Ionic liquid-assisted exfoliation of graphite oxide for simultaneous reduction and functionalization to graphenes with improved properties

A novel one-step approach for the pH-triggered electrochemically interacted exfoliation of graphene sheets in graphite oxide and simultaneous reduction and functionalization with the aid of the ionic liquid is reported. The developed method shows significant advantages over the conventional functionalized/chemically reduced graphene. Particularly, for the first time, no additional stabilizer or modifier is needed to stabilize the resulting processible graphene dispersion. The prepared graphene oxide and its functionalized graphene are characterized by SEM, TEM, FTIR, UV-vis, XRD, Raman, XPS, and NMR. The results indicate that, with the aid of the IL during the reaction, the resulting functionalized graphene shows improved organophilicity, good wettability and improved interfacial interactions as well as significant resistance to thermal degradation. The methodology paves a new way for use of the IL as a processing aid and reaction medium to promote chemical functionalization of graphene through the electrochemically interacted exfoliation of graphene sheets and can be expected to provide a new approach with great promise for its organophilic wettability and enhanced interfacial adhesion as well as improved thermal stability. Furthermore, the controlled modifications of graphene nanoreinforcements can also be expected to alter the nature of the interactions between components.

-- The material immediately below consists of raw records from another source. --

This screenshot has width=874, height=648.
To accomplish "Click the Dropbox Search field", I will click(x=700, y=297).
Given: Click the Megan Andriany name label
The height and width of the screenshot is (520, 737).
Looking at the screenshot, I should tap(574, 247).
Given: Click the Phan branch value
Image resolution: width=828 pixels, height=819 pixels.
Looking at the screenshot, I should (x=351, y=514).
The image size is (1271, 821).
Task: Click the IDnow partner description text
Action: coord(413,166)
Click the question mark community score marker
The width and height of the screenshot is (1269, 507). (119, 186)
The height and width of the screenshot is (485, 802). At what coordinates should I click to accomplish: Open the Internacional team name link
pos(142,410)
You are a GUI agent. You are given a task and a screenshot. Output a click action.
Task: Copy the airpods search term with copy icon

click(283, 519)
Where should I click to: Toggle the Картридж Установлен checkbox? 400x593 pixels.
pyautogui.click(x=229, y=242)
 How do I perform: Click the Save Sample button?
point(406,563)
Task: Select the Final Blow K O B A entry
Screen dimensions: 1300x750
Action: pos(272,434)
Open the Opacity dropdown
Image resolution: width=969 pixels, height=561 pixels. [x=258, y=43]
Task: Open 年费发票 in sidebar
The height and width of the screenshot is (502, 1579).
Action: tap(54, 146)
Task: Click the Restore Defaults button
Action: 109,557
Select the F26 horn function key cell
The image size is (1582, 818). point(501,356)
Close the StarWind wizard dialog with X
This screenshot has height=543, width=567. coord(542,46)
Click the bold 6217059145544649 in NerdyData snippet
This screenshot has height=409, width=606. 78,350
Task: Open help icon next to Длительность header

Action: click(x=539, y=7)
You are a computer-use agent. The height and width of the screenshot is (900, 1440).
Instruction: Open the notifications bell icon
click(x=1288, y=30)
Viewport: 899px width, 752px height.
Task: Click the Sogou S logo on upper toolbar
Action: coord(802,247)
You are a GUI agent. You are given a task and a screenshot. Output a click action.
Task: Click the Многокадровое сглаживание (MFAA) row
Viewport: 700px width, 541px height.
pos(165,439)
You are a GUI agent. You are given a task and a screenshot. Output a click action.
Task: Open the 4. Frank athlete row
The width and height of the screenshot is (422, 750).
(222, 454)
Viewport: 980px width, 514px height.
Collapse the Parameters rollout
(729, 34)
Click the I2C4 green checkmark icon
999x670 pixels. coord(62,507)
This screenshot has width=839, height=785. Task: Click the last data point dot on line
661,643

Exploration of AgNW/PU nanoweb as ECG textile electrodes and comparison with Ag/AgCl electrodes

This study aims to measure ECG signals by the AgNW/PU nanoweb electrodes, and, to compare with signals measured by the conventional Ag/AgCl electrodes. Finally, to investigate the usage potential of the AgNW/PU nanoweb as ECG textile electrodes. The ECG textile electrodes were fabricated, using the polyurethane (PU) nanoweb (Pardam, s.r.o., Czech Republic) coated with 1 wt% of silver nanowires (AgNW) dispersed in ethanol (KLK Co., Korea). To measure the ECG signals, eight participants (Male:Female=1:1) were collected, and then, the signals were measured at rest-state and stress-state in anechoic chamber using Lead I method. From the measured ECG signals, heart rate (HR) and R-R intervals were acquired by using MP150 (Biopac system Inc., USA) and Acqknowledge (ver. 4.2, Biopac system Inc., USA), and then, analyzed by using Kubios HRV (ver. 2.0., Biosignal Analysis and Medical Imaging Group, Finland). To examine the morphology of the signals, direct visual evaluation was performed. Also, to statistically compare to the signals, Wilcoxon signed-rank test was conducted by using R statistical language and RStudio (1.0.143 ver., RStudio, Inc., USA). As a result, the ECG waveforms measured by the two different types of electrodes looked similar, especially, QRS-complex, P-wave and T-wave as well as R-peaks properly appeared. Also, there was not a significant difference of HR and RR-intervals measured by the two different types of electrodes. It demonstrated that the new AgNW/PU nanoweb electrodes could perform properly as ECG electrodes.

Preparation of a lignin-based vitrimer material and its potential use for recoverable adhesives

A fully biobased vitrimer material with high lignin content is demonstrated. Ozone treated Kraft lignin is cured with sebacic acid epoxy to form bond-exchangeable crosslinked networks. The biobased vitrimer shows excellent shape memory and repairing properties at elevated temperatures. By taking advantage of these features, a promising recoverable adhesive is also demonstrated.

Eco-Friendly Post-Consumer Cotton Waste Recycling for Regenerated Cellulose Fibers

In this study, post-consumer cotton waste was chemically recycled to produce regenerated fibers using eco-friendly alkaline/urea solvent systems. Both white and colored cotton waste was shredded and hydrolyzed using sulfuric acid to reduce the molecular weight of the cotton fibers. Two solvent systems, i.e., sodium hydroxide/urea and lithium hydroxide/urea, were used to dissolve the hydrolyzed cotton to prepare solutions for fiber regeneration by wet spinning. The diameter, morphology, thermal properties, crystallinity, and tensile properties of the regenerated fibers were characterized by SEM, TGA, XRD, and tensile testing. Results showed that, using this recycling method, fibers with tensile properties comparable to current commercial regular rayon fibers made from wood pulp could be produced, and dyes in the original cotton waste could be conserved to produce fibers with intrinsic colors, thus eliminating the need for dyeing processes. This study demonstrated an economical upcycling method for post-consumer cotton waste with environmentally friendly solvents.